35話 俺と私の貴族の婚約事情について⑤
本気、とまではいかなくても、片手で往なそうとしていたロイに両手を使わせる位には、やる気を出して貰えたという事がかなり嬉しくて自然に顔が緩む。
でもまだだ。まだ本気は出していない。そしてどうせなら試したい技…サラにはまた『漫画オタク』と言われるだろう技もやってみたい。どの位この世界で通用するのか試してみたい。
再度攻撃を仕掛けるためにまた腰を落とす体勢になった俺に、今度はロイも真剣な表情になった。
「行きますわよ。覚悟は宜しくて?」
強気に言い放つとロイは木刀を前で握りなおして小さく頷く。
それを合図にロイとの距離を詰める為に地面を蹴った。
右手に持った木刀をバトンのようにくるりと手の甲で回して逆手にし、真剣で言う刃の部分が小指側になるように持つ。

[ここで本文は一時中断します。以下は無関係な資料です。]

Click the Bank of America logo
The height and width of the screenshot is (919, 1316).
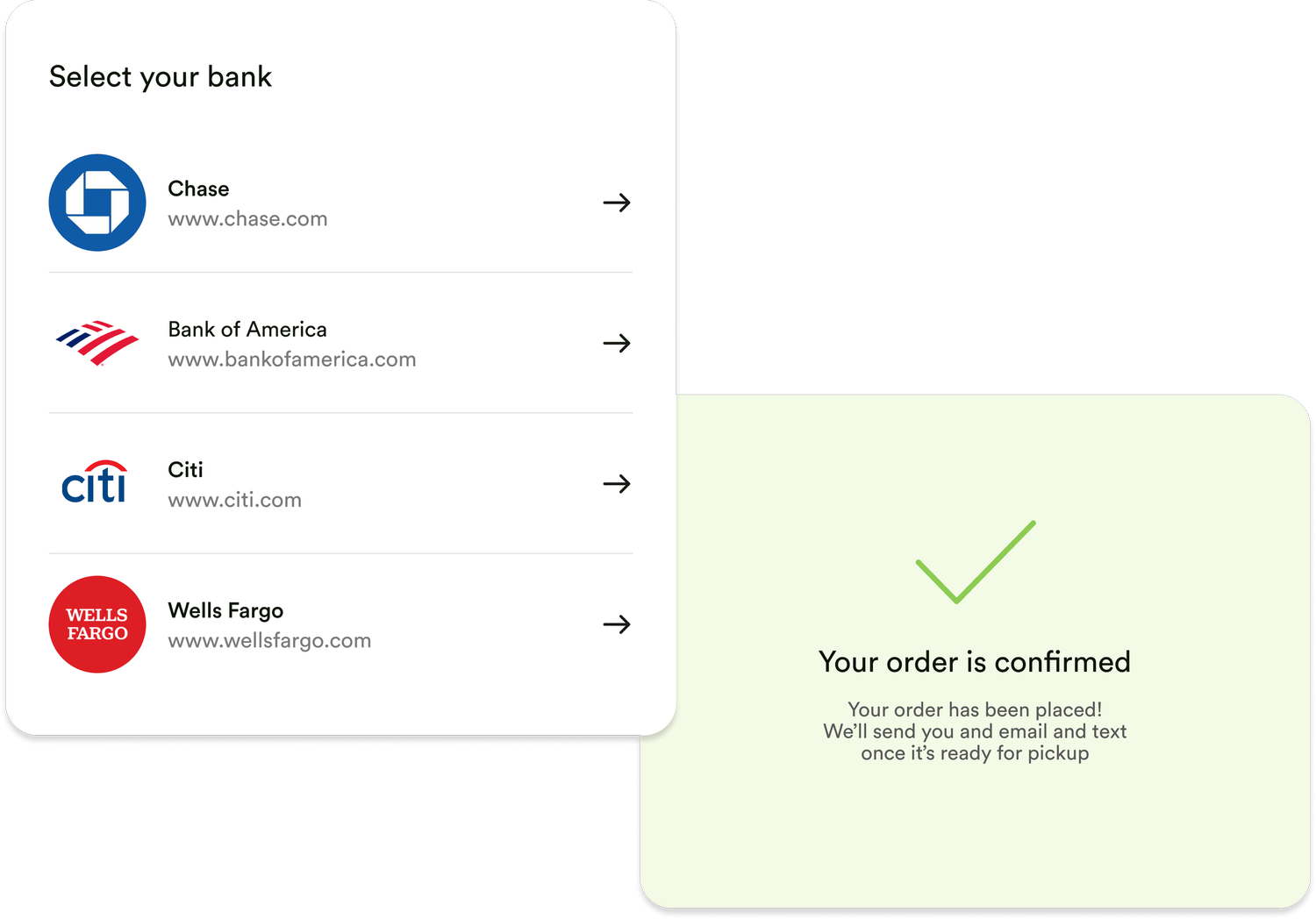97,342
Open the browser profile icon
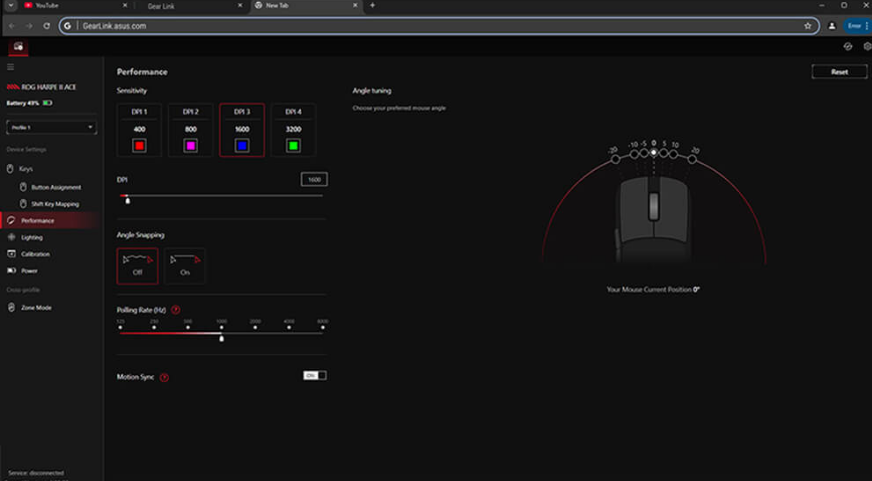The height and width of the screenshot is (481, 872). coord(831,25)
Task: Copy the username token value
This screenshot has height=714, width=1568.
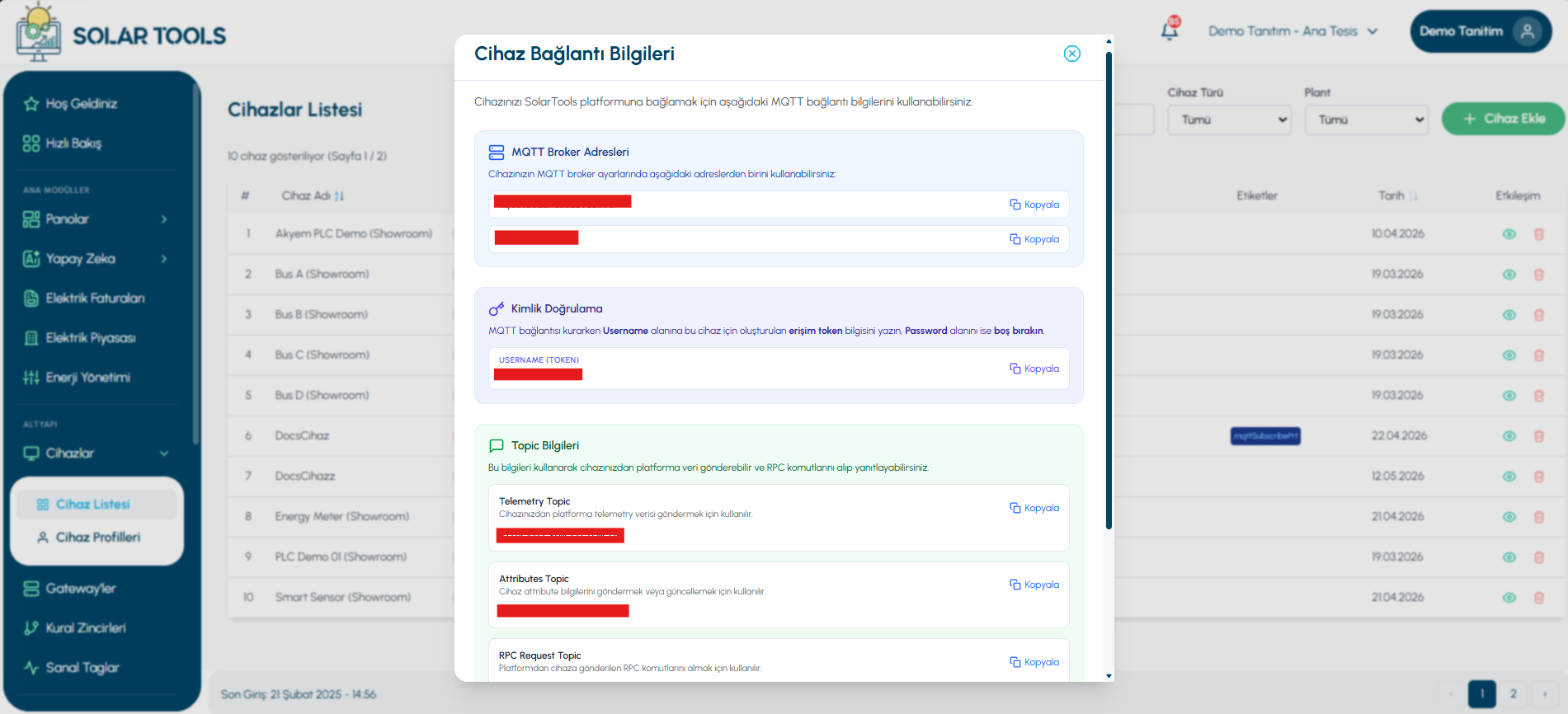Action: (x=1034, y=369)

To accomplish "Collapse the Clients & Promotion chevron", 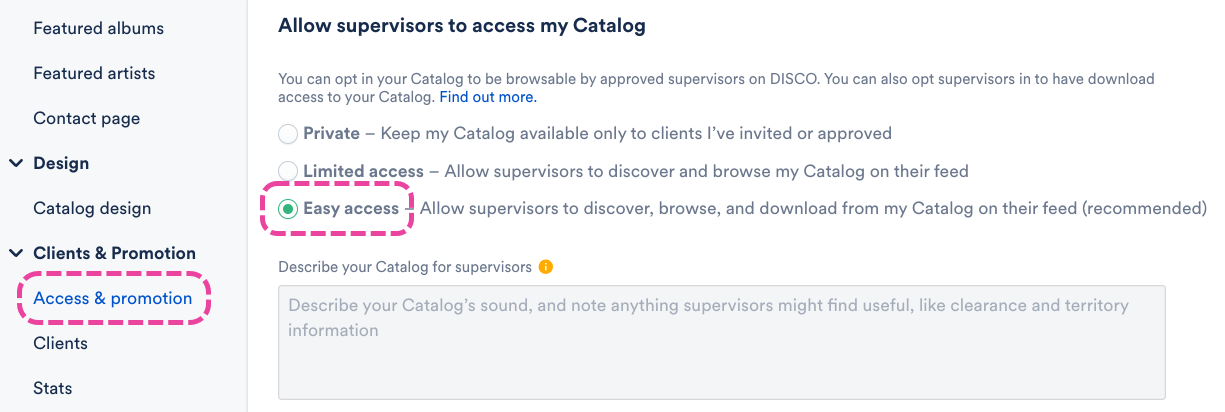I will click(x=16, y=253).
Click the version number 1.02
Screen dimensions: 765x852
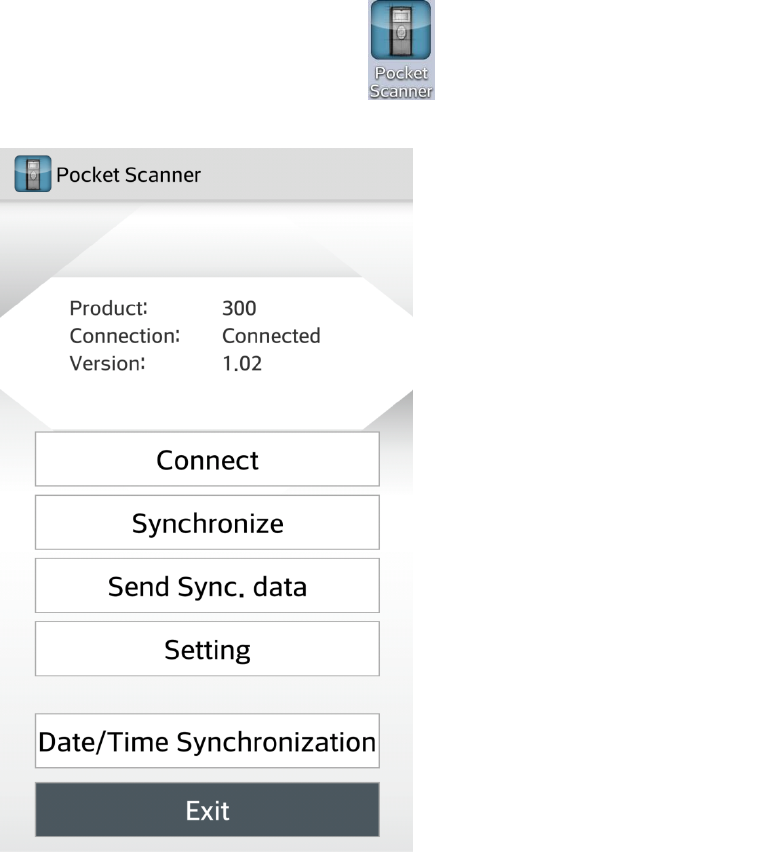242,364
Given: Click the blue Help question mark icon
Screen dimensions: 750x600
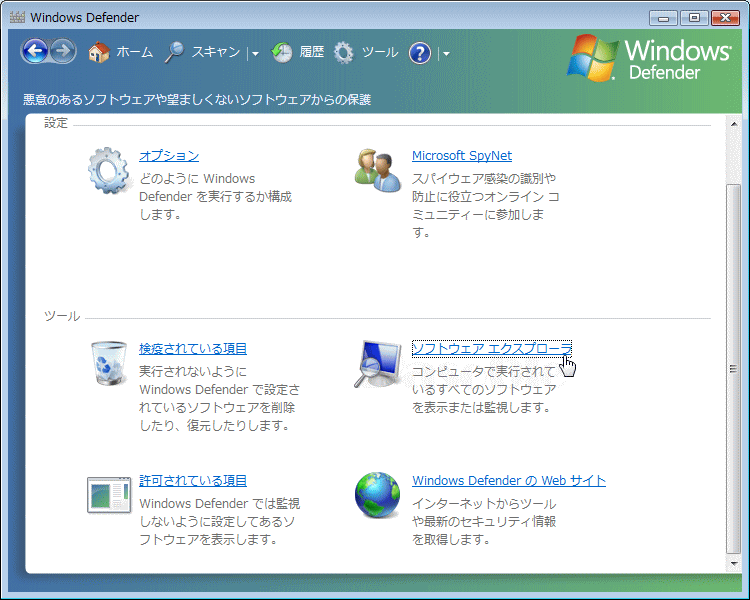Looking at the screenshot, I should point(420,53).
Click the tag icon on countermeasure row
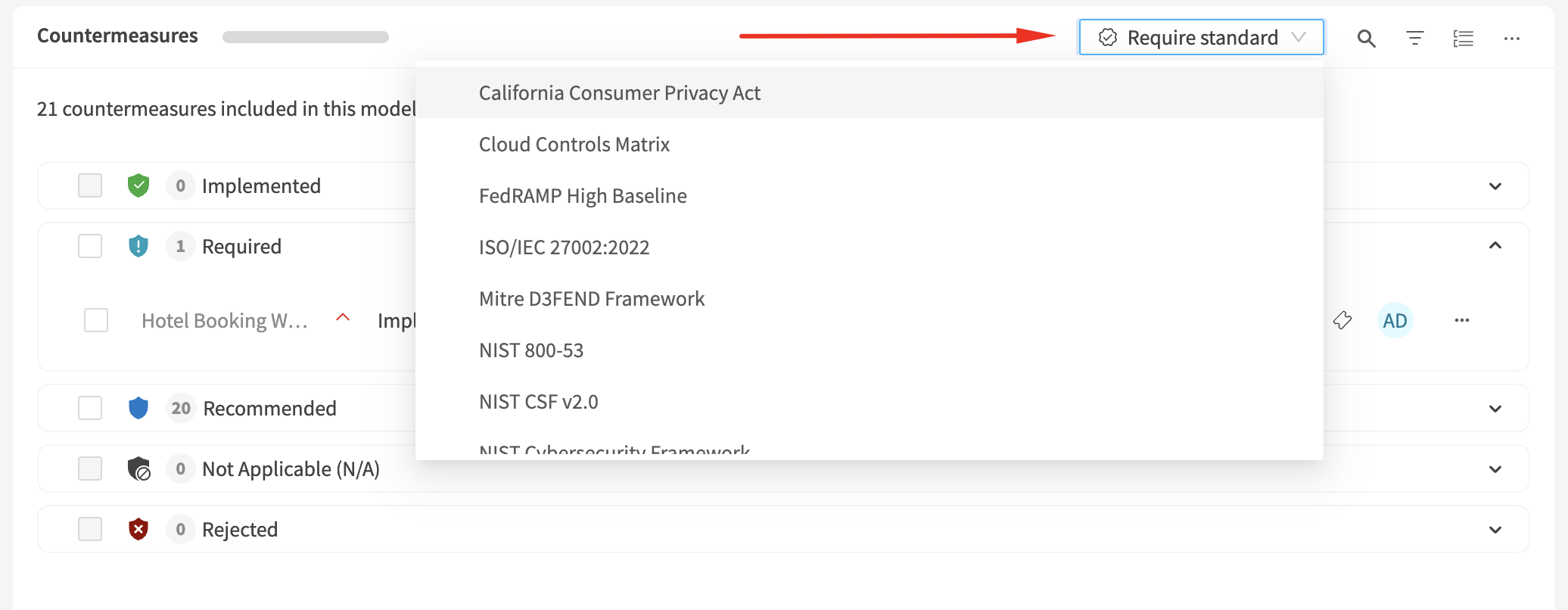This screenshot has height=610, width=1568. 1342,320
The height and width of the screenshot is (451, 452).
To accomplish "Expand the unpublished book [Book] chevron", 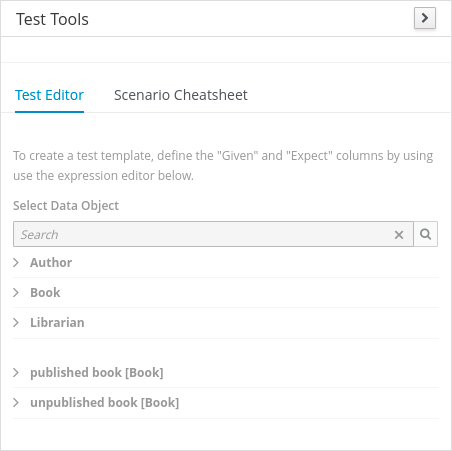I will 16,403.
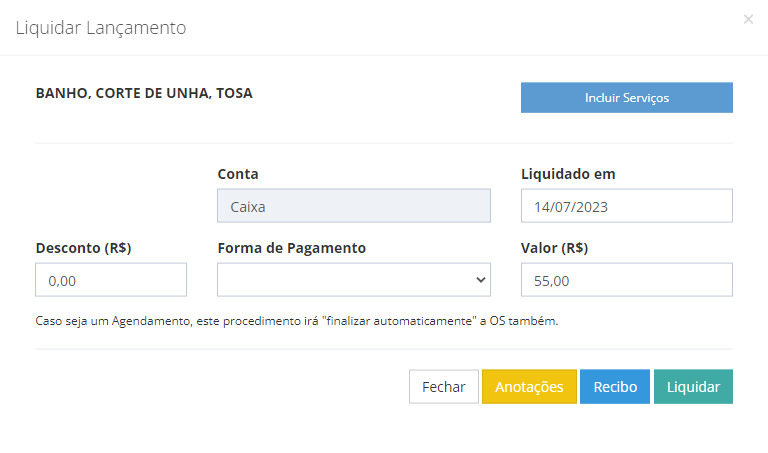Click the Incluir Serviços button
Screen dimensions: 768x453
click(x=626, y=97)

ロイの懐まで行くと、そのまま木刀で右から左に勢い良く薙いだ。
力の篭らないその切り付け方は、想像通りに容易にロイの木刀で受け止められた。
「お嬢様…あんた、誰に習ってるんでしたっけ?…」
「騎士団の方よ?今の攻撃は自己流ですけれど」
呆れたような、けれど少しだけ驚きも含んだような表情でロイは受けた木刀を軽く弾き飛ばした。
身長も体型も似たようなものなのに、簡単に弾かれてちょっとだけイラっとする。
こういう所に男女差って出るんだよな。
「手合わせ中に考え事してると怪我しますよ」
「あら。ロイから攻撃をしてこないから考える暇があるのよ?」
煽る様に、木刀を手に持ったまま腰に手を当てて首を傾げて見下すように言ってみる。
「…していいならしますけど」
「もちろん良いに決まっているわ」
木刀を持っていない方の手で口元を隠してうふふとわざとらしく笑うと、ロイもイラっとした表情で木刀を構え、まっすぐに走り寄ると上から木刀を振り下ろしてきた。
やっぱり布を大量に巻いた木刀は重いのか、若干ゆっくり見えるその剣筋を右に避ける事で軽くかわし、木刀を両手に持ち直してロイの頭を狙うように右下から左上に向けて振り上げる。
けれどその攻撃も背中を反らせるようにして簡単に避けられた。
剣を交えてみたりかわしてみたりを繰り返して、どのくらい経っただろう。
疲れが出てきた俺の身体は、胸が苦しく足も少し重くなってきた。
対するロイは息も全然乱れた様子もなく、むしろ余裕を見せている。
スタミナ面では完全に勝てるわけがないし、まず俺は低いとは言えヒールの靴で動いているわけで…勝てる見込みは0だっていうのは知ってるんだけど、それでも男としてのプライドがある俺には「まいった」と言えるわけがない。
「まだやります?」
若干呆れ気味に見下ろしてくるロイ。
もううんざりだとばかりに肩に木刀を担いでいる。
悔しくて睨みつけながら最後の力を振り絞って余裕綽々なロイに駆け寄り、両手でロイの木刀を狙って叩きつける。
木刀を落とさせれば俺にも勝機が見える!
「うわっ!?」
片手で受けようとして木刀を弾かれたロイは驚いた声を上げるけど、やっぱり木刀を取り落とす事はない。けれど大きく揺れたその腕はがら空きで、最後の力を振り絞ってロイの手首を狙って木刀で突く。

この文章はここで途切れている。